Suppose you are in your local grocery store to pick up some last minute items. You are unsure if you have enough in your account to cover the entire bill, but you swipe your bank card to discover that the charge went through. Later, you also discover that instead of paying the total given at the register, you pay a $35 overage because your original balance was not enough to cover the expenses. Although it is never a good idea to let your account get too low, overdraft protection allows you to make a purchase but charges a small fee to take care of what your account did not already have. The overdraft protection is a banking fee that is well worth paying in an attempt to avoid an insufficient funds penalty toward your bank account. Your bank provider is required by the law to inform you of this option. When added, the bank account holder is expected to pay a monthly fee, which typically falls between $10 and $12. Overdraft protection is a much better option than a nonsufficient funds charge.
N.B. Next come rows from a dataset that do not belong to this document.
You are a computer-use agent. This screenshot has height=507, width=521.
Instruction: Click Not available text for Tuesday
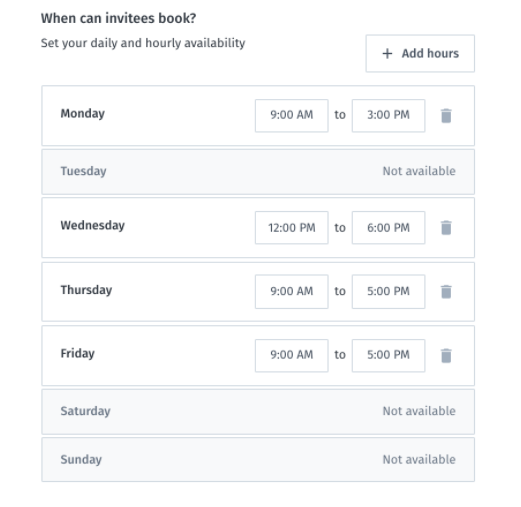[x=419, y=171]
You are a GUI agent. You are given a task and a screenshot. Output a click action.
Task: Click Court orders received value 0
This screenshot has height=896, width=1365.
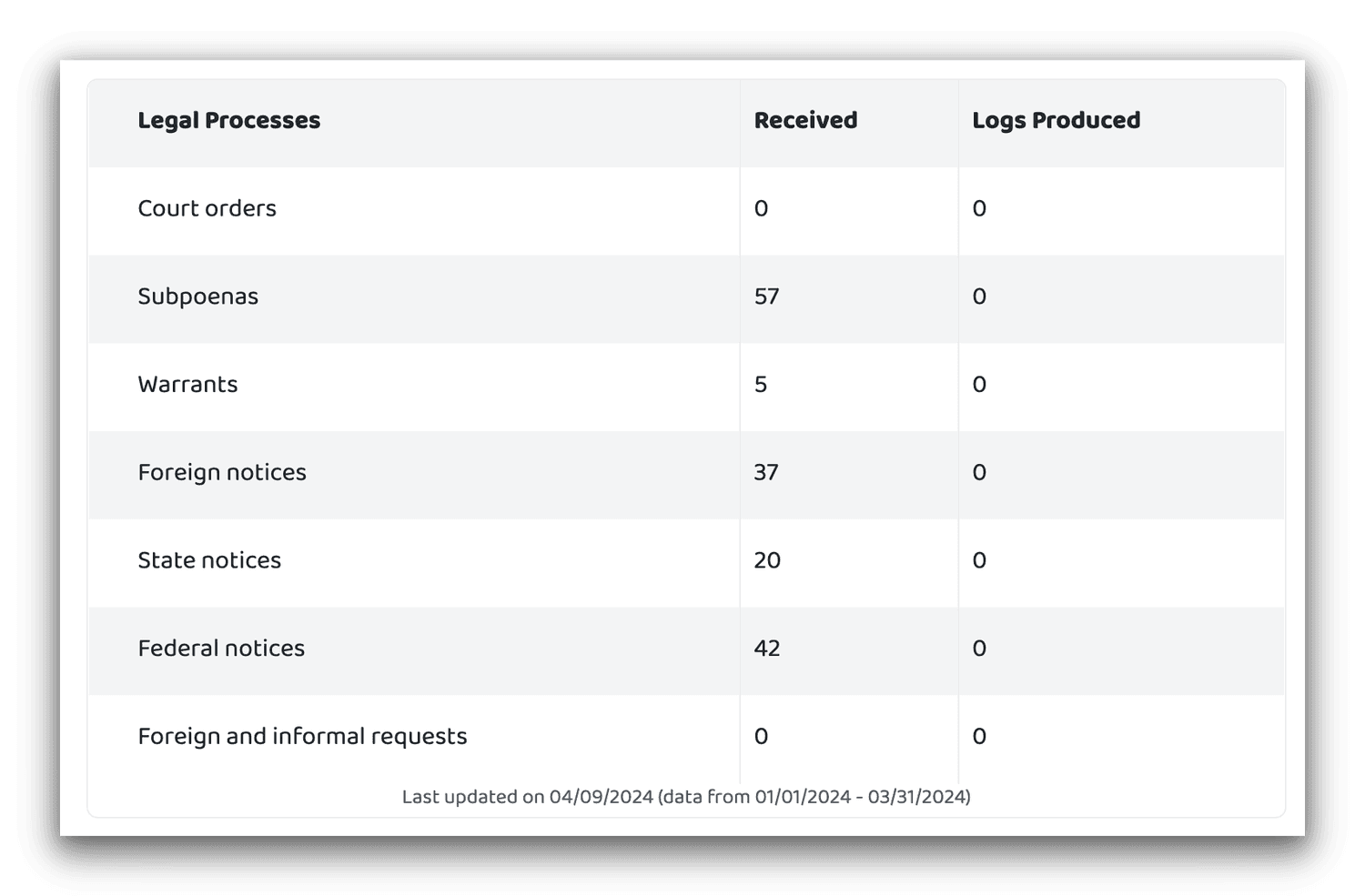coord(761,208)

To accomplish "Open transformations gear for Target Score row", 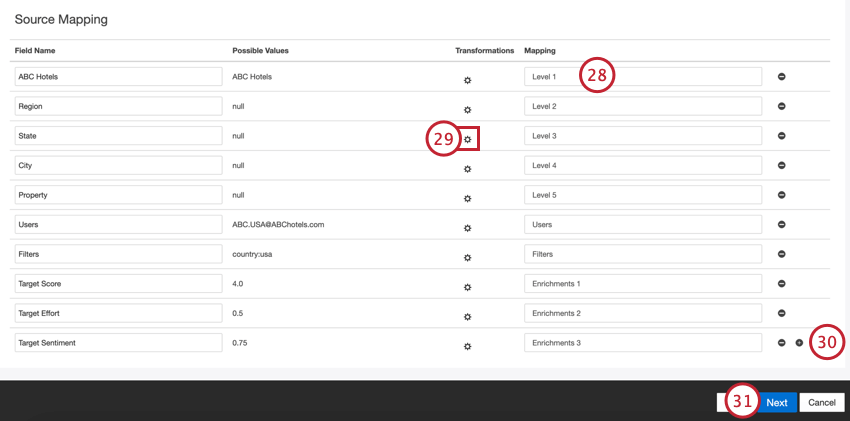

Owning a credit card could save a lot of stress when it comes to making purchases. A credit card especially comes in handy in case of an emergency. Because a credit card is usually to make purchases with the intent to pay later, it would be easy to build up an outstanding balance. When the interest rate on the credit card is a number in the double digits, your payoff amount could equal almost triple of what the item was that you bought. Spending the extra cash on balance transfer fees allows you to transfer your debt to a separate card. Some credit card providers allow you to pay off the balance of your interest. This bank fee that is worth paying is a one-time free that ranges between 3% and 5% of your total credit card balance. This option prevents you from spending years to pay off a big credit card balance.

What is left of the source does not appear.